Crowds packed Paris landmarks and Riviera beaches, notably thanks to an influx of Americans benefiting from the weak euro, but also British and other European visitors reveling in the end of pandemic restrictions.
“It’s beautiful to go again to travel,” said Serena Veronese, a tourist from Lago Maggiore in Italy soaking in the view of the Eiffel Tower. She and her husband work for an airline and “suffered a lot” as the COVID-19 crisis grounded planes worldwide. “Now people have to go traveling again, they have to.”
The summer surge came despite exceptionally hot weather in France and around Europe, record drought and devastating wildfires. The season saw chaos in European airports and rising prices that hit tourists, too.

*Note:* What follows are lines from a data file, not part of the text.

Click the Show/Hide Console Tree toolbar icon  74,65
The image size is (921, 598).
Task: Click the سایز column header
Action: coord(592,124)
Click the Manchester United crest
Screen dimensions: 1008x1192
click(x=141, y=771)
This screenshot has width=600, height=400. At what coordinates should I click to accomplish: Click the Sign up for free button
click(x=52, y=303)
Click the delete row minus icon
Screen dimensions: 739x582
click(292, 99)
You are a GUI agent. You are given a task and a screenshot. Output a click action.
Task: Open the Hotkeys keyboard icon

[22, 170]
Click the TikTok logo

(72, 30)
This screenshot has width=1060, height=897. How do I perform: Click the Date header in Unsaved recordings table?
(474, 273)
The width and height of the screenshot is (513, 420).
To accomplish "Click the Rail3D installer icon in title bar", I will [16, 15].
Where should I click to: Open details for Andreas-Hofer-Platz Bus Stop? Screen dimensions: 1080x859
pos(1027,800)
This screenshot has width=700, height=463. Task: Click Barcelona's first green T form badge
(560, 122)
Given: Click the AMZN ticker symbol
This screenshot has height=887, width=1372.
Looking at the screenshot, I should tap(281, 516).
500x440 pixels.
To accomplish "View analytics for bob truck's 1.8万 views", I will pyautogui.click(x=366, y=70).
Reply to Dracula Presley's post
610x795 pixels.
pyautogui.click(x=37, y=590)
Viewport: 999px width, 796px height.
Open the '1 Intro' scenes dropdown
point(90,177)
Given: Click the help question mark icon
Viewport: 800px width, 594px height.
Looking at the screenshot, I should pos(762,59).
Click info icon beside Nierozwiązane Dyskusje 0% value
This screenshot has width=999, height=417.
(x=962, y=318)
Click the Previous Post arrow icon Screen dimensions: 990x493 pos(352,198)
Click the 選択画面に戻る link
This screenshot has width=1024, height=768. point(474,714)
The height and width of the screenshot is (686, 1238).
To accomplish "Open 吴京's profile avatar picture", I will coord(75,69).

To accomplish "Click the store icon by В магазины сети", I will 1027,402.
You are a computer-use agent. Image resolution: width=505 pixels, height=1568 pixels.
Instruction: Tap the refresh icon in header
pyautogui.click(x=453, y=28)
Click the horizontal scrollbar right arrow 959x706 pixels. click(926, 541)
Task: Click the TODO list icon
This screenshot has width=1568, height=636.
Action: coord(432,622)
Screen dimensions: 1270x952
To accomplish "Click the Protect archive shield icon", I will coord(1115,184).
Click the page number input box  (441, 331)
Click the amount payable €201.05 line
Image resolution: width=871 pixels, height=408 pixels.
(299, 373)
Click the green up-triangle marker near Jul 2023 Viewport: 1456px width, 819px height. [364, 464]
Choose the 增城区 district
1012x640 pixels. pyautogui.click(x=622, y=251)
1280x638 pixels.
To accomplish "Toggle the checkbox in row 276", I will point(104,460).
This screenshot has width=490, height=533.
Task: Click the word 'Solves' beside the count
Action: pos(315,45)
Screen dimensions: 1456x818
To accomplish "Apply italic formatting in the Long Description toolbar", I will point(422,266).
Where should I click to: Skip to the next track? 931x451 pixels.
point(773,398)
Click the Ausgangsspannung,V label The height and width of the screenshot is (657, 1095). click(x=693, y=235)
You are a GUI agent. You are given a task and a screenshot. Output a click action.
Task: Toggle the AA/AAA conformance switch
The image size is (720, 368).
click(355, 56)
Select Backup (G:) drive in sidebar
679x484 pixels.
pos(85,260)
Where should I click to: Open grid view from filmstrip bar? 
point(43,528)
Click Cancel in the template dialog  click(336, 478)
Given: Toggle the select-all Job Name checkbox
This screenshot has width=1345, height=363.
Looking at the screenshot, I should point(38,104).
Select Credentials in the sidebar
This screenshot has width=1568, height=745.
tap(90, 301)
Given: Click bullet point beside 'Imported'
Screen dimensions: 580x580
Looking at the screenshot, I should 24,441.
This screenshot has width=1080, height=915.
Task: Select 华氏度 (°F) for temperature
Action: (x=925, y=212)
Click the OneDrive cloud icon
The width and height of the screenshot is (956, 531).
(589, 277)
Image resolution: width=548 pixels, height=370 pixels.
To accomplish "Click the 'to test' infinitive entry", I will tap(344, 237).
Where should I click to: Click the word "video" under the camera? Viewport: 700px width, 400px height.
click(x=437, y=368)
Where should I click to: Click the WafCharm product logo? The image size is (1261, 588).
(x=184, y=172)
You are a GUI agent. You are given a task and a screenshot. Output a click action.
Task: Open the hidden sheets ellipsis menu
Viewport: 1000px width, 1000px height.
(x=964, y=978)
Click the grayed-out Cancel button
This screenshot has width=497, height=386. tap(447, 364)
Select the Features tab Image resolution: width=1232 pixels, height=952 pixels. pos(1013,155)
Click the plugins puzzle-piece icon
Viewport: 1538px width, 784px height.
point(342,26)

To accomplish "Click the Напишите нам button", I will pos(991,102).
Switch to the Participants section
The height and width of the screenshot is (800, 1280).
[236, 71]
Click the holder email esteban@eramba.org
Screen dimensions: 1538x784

Spending on tourism in France reached pre-pandemic levels and has even surpassed it in some areas, Tourism Minister Olivia Gregoire told reporters.
According to the government’s preliminary estimates, tourism spending in France this summer was 10% higher than 2019, based on data from bank card use and lodging and restaurant revenues.
All that is important for an industry that accounts for 8% of the French economy and 2 million jobs.
Tourist visits are expected to ebb as autumn kicks in, but the summer influx was so big that the French government is considering ways to make tourism of the future more sustainable, such as imposing crowd limits in popular spots and drawing travelers to less-famous sites.
France saw 90 million tourists in 2019, and could eventually hit 100 million a year as tourism rebounds and as France hosts global events like next year’s Rugby World Cup and the 2024 Olympics, Gregoire said.
“We can’t necessarily follow the same practices in 10, 20 years, given the climate episodes we are facing,” Gregoire told reporters.
As concerns resurface about the impact of overtourism, Gregoire said France is aiming to “rethink tourism today and tomorrow” to provide better quality experiences, take climate and emissions into account and ensure that people of all incomes can enjoy tourist experiences.
About three out of every 10 French people didn’t take a summer vacation, mainly because they couldn’t afford to.
Of the foreigners who visited France this summer, there was a “big return” of British tourists and “the Americans came back in force,” along with Dutch, German and Belgian visitors, said Hugo Alvarez, head of French tourism development agency Atout France.
Overlooking the Seine River, Lucrecia Evans of Houston said: “Our dollar is a lot stronger for us. We have done a lot more shopping, I am taking out more euros to take home for my next trip, because the dollar is stronger to the euro right now which is normally not the case.”
“We were here just before the COVID crisis the last time,” said Ainsley Taylor, visiting Paris from Banbury, England. “It’s great to be back.”